━━━━━ Extracted records ━━━━━

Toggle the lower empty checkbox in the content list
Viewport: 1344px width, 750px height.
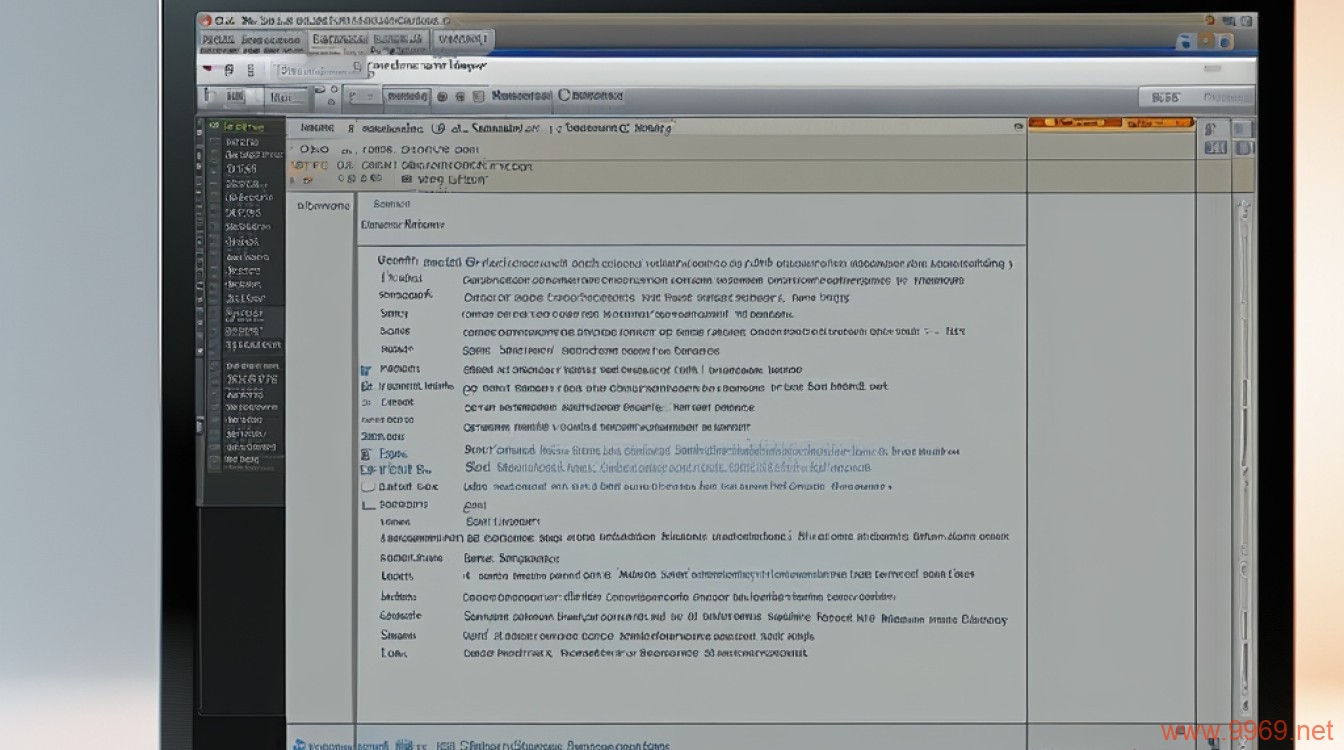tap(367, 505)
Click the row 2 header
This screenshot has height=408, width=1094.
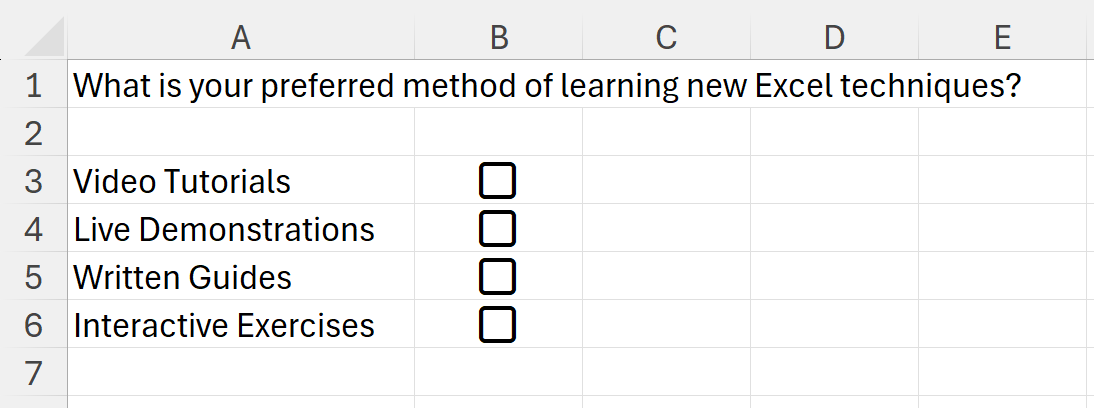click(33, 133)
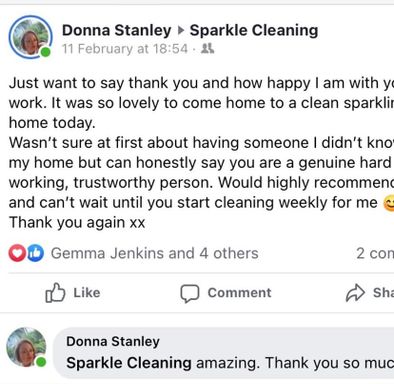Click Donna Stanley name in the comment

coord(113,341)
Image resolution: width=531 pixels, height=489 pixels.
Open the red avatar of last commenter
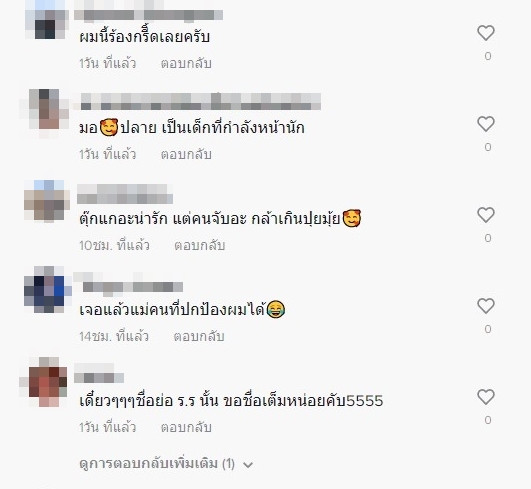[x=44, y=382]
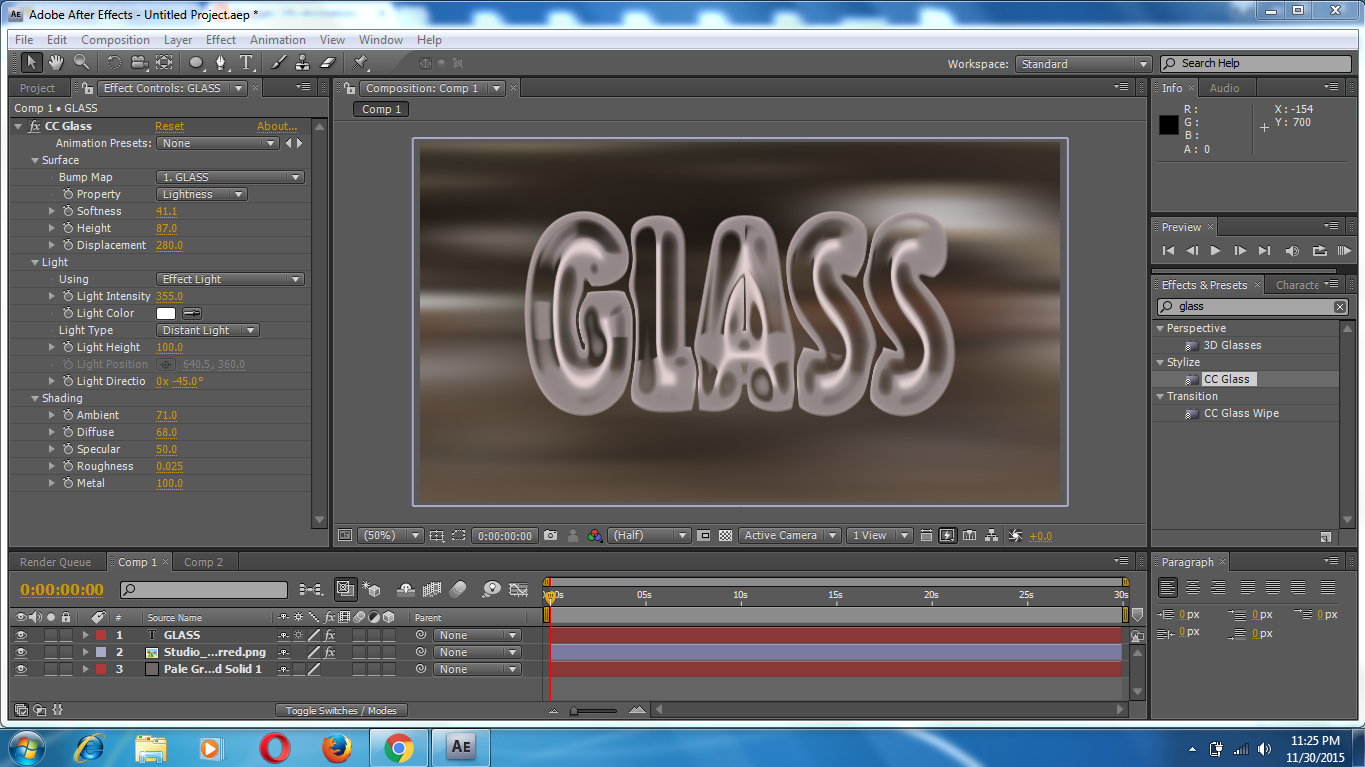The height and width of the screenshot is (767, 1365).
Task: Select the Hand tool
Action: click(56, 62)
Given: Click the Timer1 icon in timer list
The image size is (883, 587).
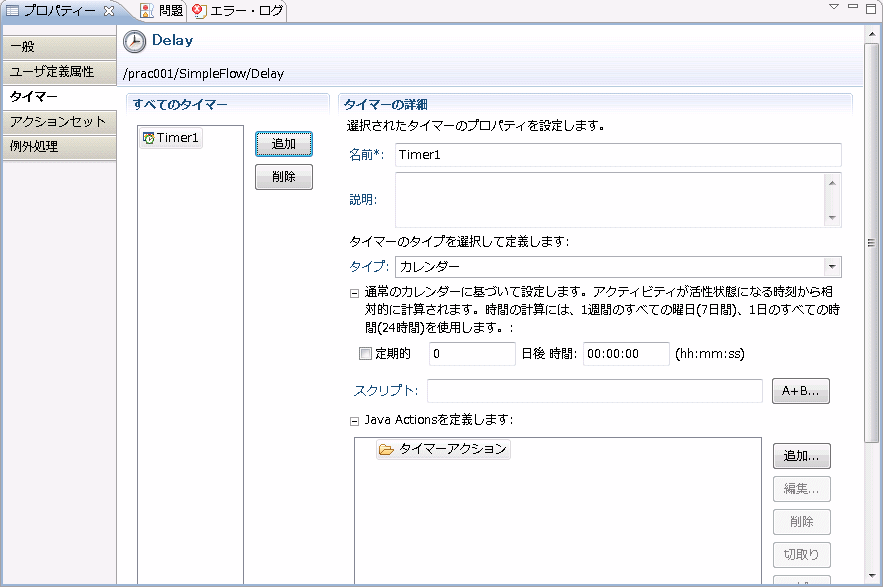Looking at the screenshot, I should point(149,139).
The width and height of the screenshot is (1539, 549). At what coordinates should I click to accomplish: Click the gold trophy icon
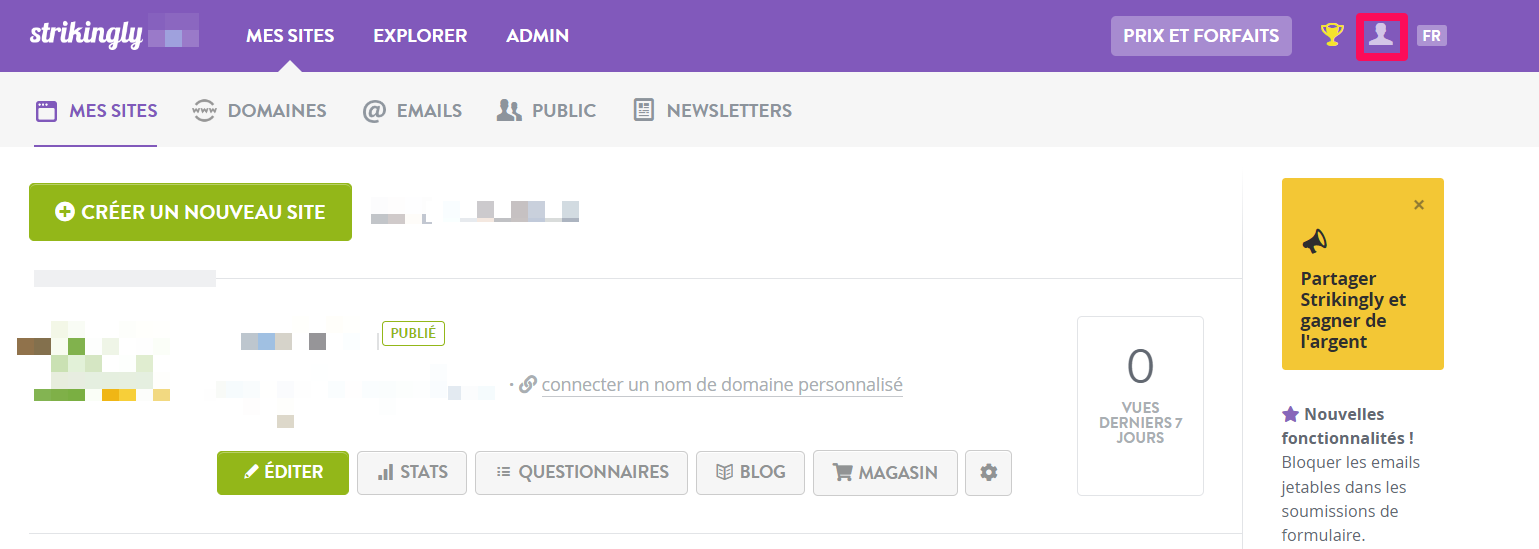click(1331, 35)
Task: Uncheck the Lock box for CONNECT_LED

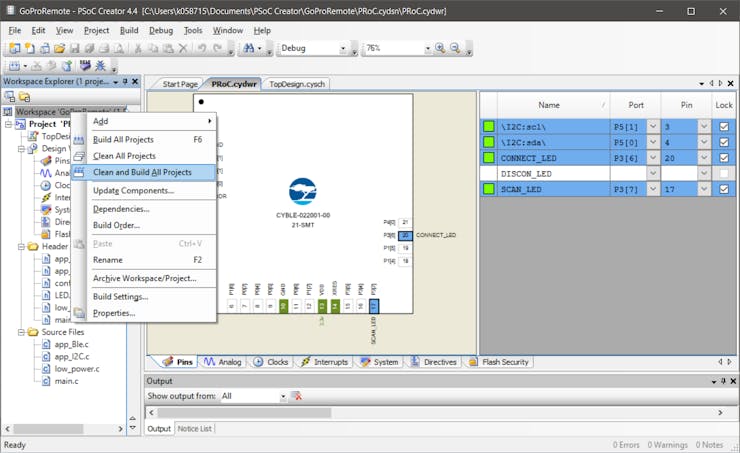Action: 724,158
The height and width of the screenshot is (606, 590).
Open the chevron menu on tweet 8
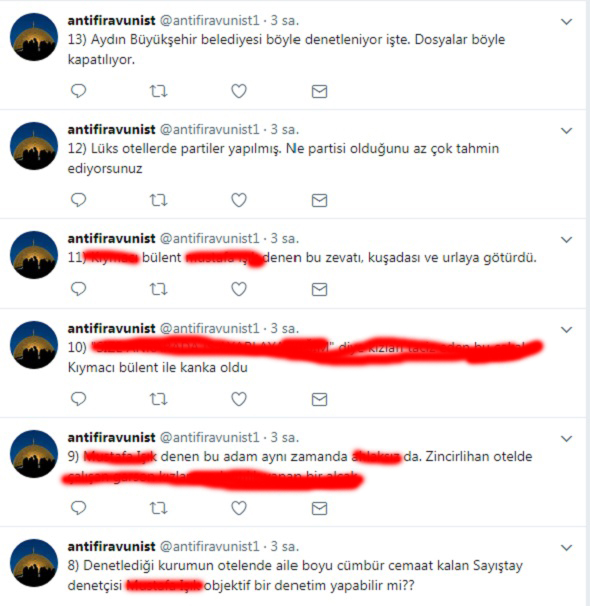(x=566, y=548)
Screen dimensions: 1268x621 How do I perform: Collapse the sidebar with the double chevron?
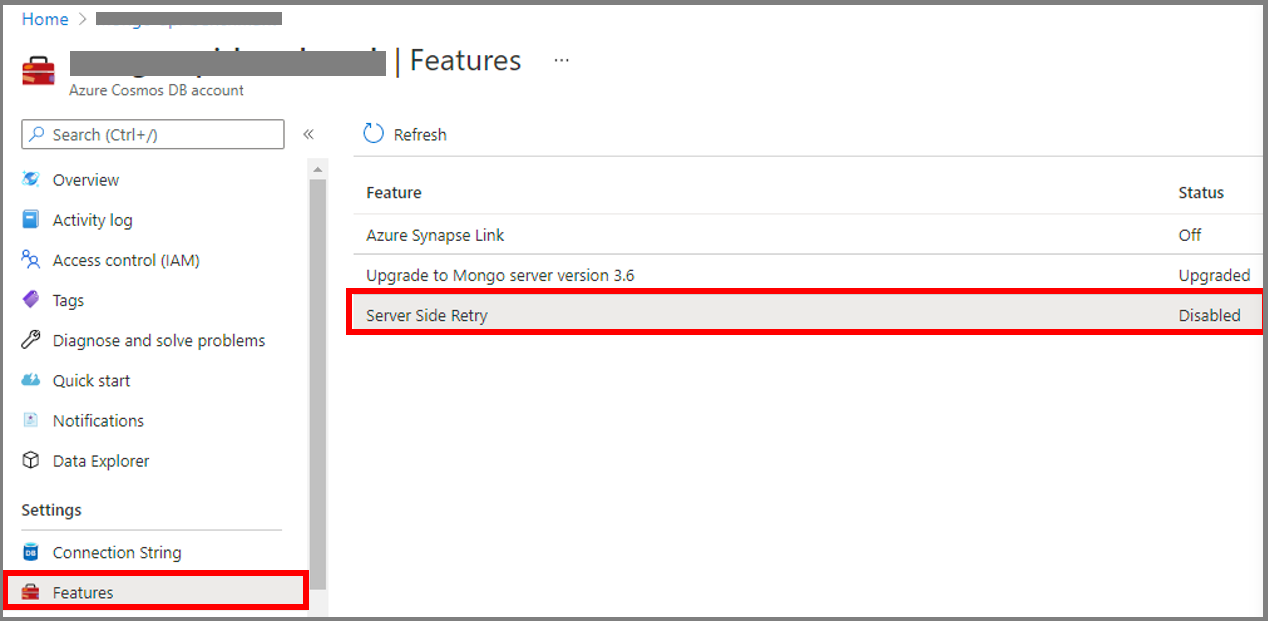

━━━━━

Aim of the exercise
Copy all lines above containing the string "list".

Reply
Toggle the lower empty checkbox in the content list
Given: Click the Timer1 icon in timer list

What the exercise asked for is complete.